GIVEN INSTRUCTION
Please write out in full everything from the line containing "Click the Save" down to and including the line containing "(x=54, y=269)", and nothing else. Add 127 to every coordinate in the answers.

━━━

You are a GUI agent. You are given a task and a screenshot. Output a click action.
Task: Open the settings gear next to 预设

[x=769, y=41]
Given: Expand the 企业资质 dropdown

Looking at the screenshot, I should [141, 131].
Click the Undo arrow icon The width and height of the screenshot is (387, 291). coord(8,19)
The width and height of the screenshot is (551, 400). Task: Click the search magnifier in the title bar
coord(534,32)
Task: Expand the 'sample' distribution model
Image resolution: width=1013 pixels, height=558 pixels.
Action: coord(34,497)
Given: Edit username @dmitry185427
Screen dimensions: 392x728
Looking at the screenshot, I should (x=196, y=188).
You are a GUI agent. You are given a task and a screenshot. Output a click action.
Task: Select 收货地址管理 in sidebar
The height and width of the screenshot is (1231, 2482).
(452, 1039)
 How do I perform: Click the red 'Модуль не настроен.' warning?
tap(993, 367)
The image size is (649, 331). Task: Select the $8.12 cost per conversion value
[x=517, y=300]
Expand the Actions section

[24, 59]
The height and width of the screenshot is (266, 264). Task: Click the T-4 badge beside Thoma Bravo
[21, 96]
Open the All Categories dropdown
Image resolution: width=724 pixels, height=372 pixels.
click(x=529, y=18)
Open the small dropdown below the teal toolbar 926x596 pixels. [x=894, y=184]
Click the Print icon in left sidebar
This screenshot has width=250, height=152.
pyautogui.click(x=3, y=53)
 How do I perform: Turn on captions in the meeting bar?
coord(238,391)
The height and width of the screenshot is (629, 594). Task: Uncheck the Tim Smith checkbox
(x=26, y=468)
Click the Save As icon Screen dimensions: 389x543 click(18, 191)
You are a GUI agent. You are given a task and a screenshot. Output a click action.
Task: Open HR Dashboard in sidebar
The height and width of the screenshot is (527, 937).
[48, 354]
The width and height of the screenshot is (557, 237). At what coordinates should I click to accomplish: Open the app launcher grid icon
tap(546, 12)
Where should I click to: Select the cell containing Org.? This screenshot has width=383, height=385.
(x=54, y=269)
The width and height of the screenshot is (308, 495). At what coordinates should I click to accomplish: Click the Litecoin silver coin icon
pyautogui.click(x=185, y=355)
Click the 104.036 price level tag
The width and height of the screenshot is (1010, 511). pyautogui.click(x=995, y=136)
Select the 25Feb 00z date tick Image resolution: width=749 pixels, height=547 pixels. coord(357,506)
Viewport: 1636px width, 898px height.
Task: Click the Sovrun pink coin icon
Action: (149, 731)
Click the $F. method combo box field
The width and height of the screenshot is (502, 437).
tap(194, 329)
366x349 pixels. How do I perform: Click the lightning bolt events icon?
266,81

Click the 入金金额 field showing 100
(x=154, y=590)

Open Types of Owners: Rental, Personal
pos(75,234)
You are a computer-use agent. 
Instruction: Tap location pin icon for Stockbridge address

━━━

RESULT FOR THIS EXERCISE
Click the Save As icon Screen dimensions: 389x543 click(145, 318)
You are a GUI agent. You are given a task and a screenshot. Output a click action.
Task: Open HR Dashboard in sidebar
The height and width of the screenshot is (527, 937).
[175, 481]
The width and height of the screenshot is (557, 237). At what coordinates should I click to accomplish: Open the app launcher grid icon
tap(673, 139)
Where should I click to: Select the cell containing Org.? This screenshot has width=383, height=385.
(x=181, y=396)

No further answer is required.